## Aim of the exercise
All of the records below are to be output exactly; no image belongs in the result.

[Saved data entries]
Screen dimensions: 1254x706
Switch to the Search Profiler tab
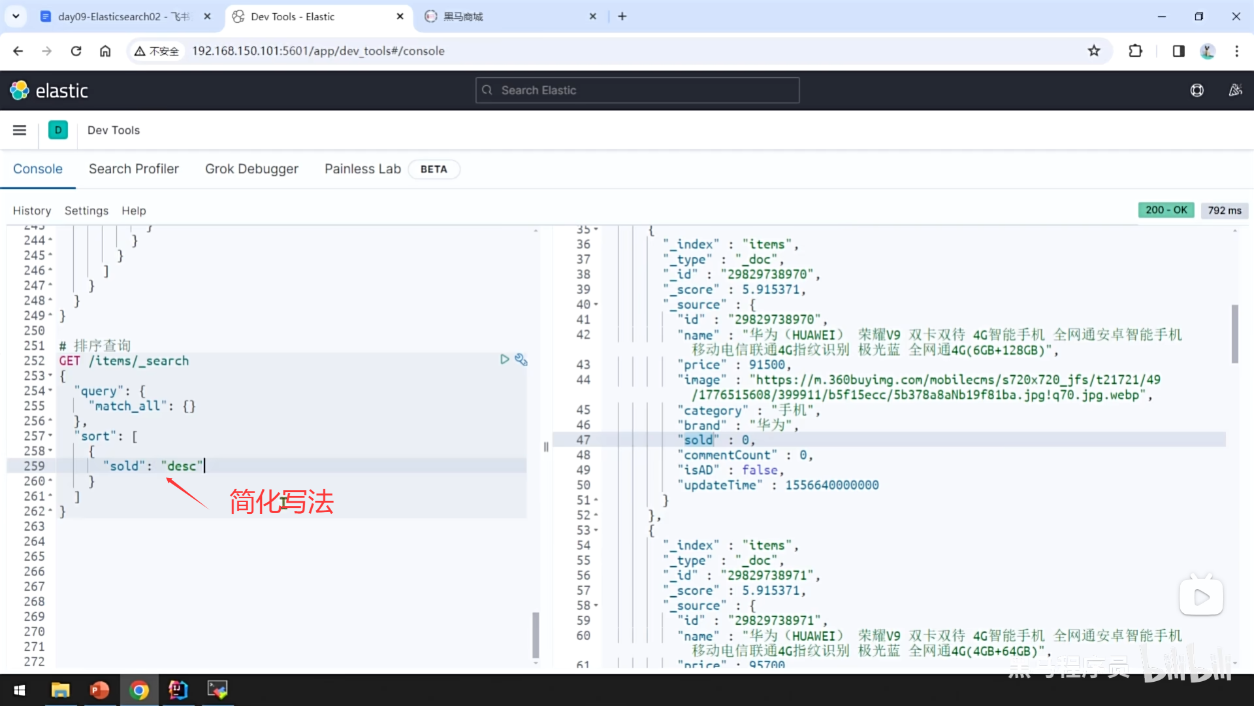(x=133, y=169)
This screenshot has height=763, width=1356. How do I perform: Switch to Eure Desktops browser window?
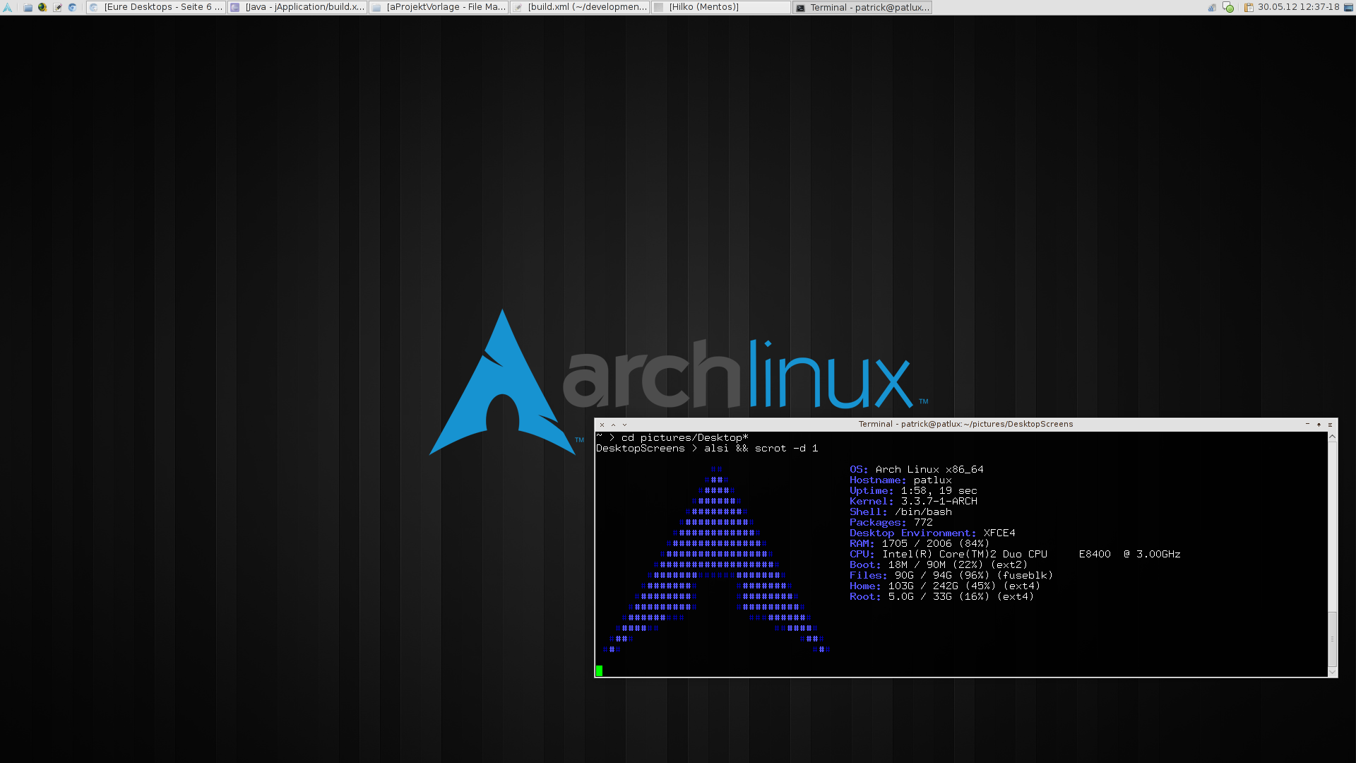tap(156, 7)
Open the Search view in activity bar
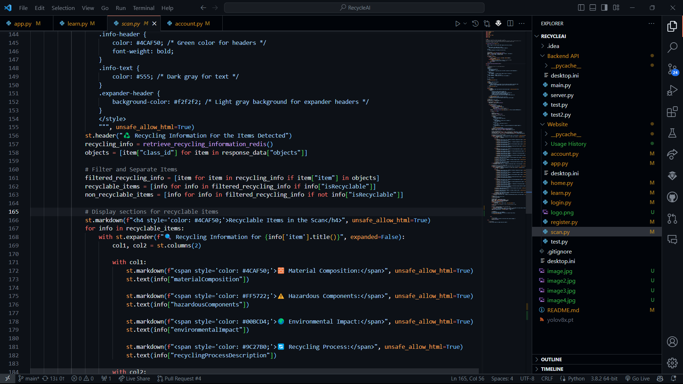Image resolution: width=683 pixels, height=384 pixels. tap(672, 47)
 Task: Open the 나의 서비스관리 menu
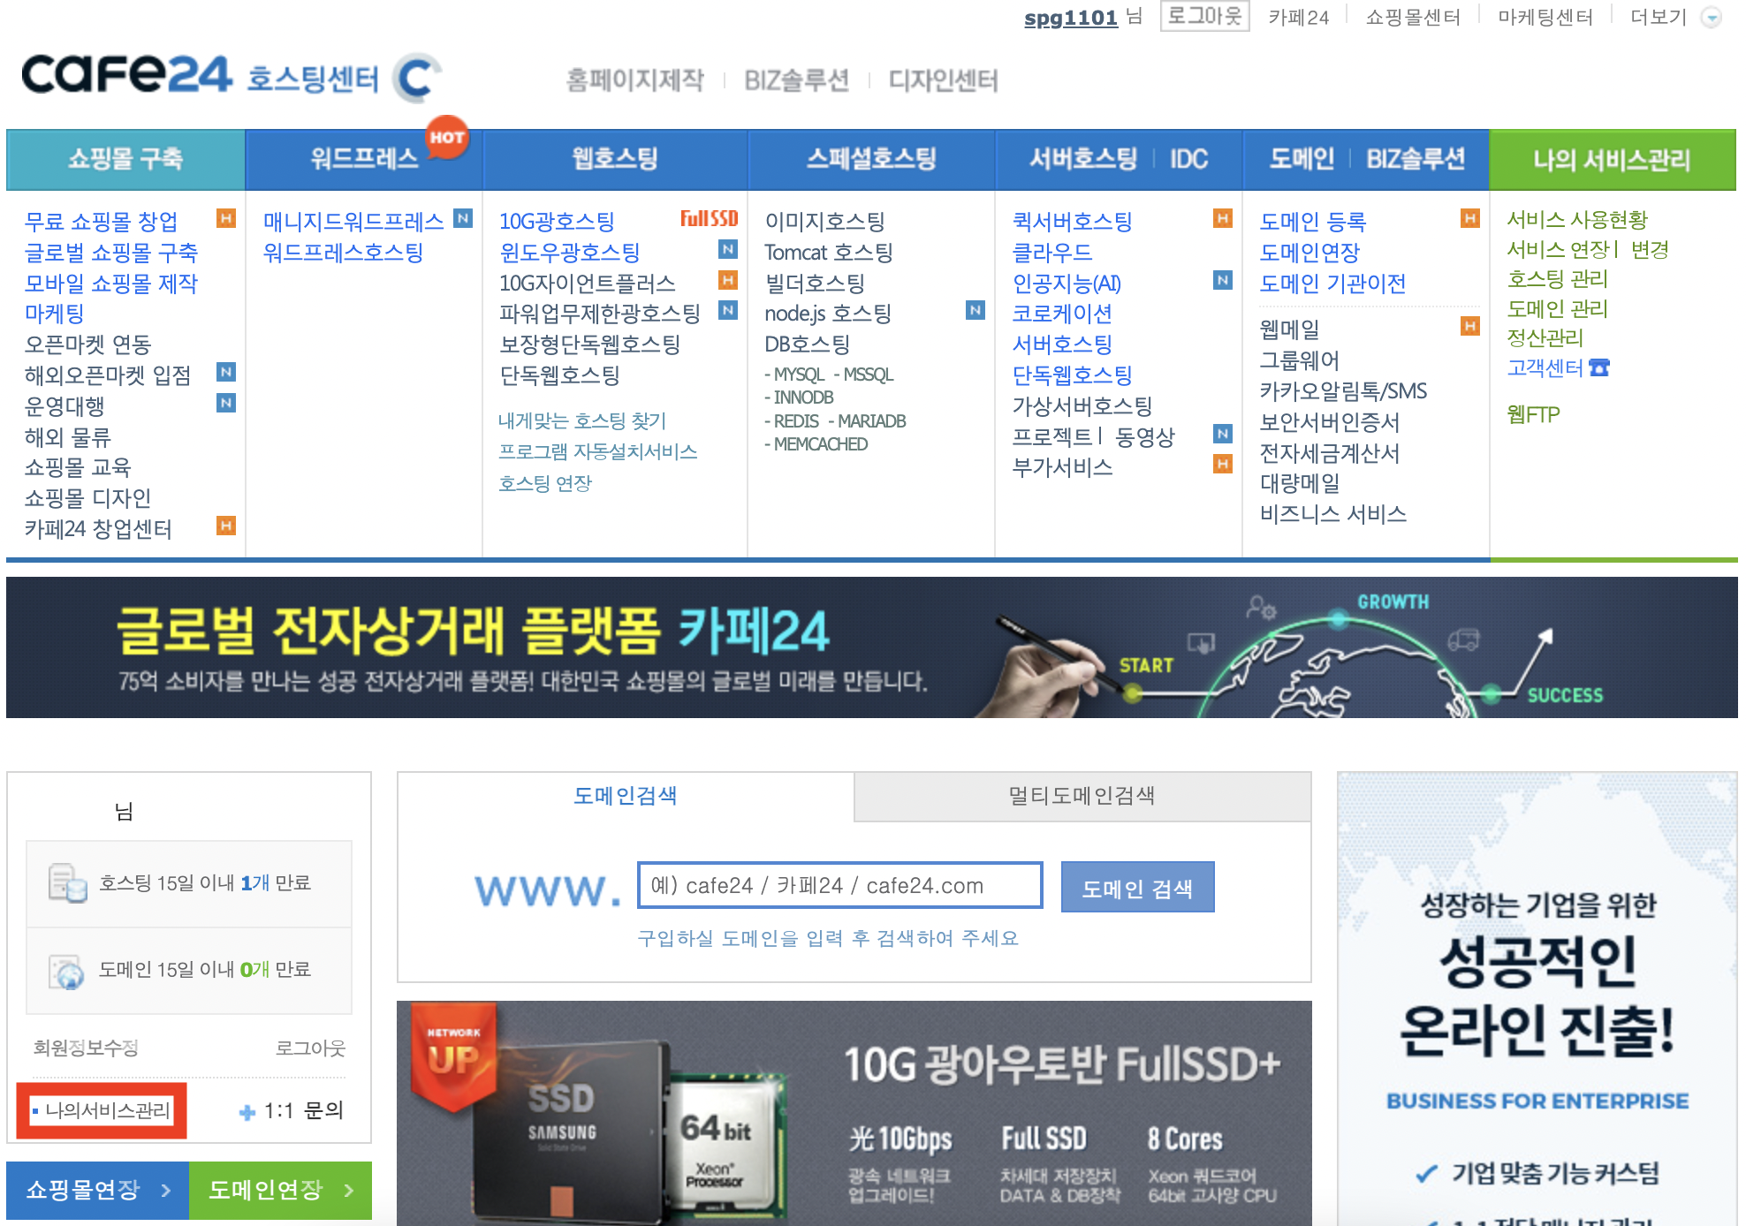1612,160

## Finished exercise
Screen dimensions: 1254x706
Switch to the Search Profiler tab
(x=133, y=169)
This screenshot has height=763, width=1356. How do I perform: Switch to Eure Desktops browser window?
tap(156, 7)
Open the Search view in activity bar
Image resolution: width=683 pixels, height=384 pixels. tap(672, 47)
 Task: Open the 나의 서비스관리 menu
1612,160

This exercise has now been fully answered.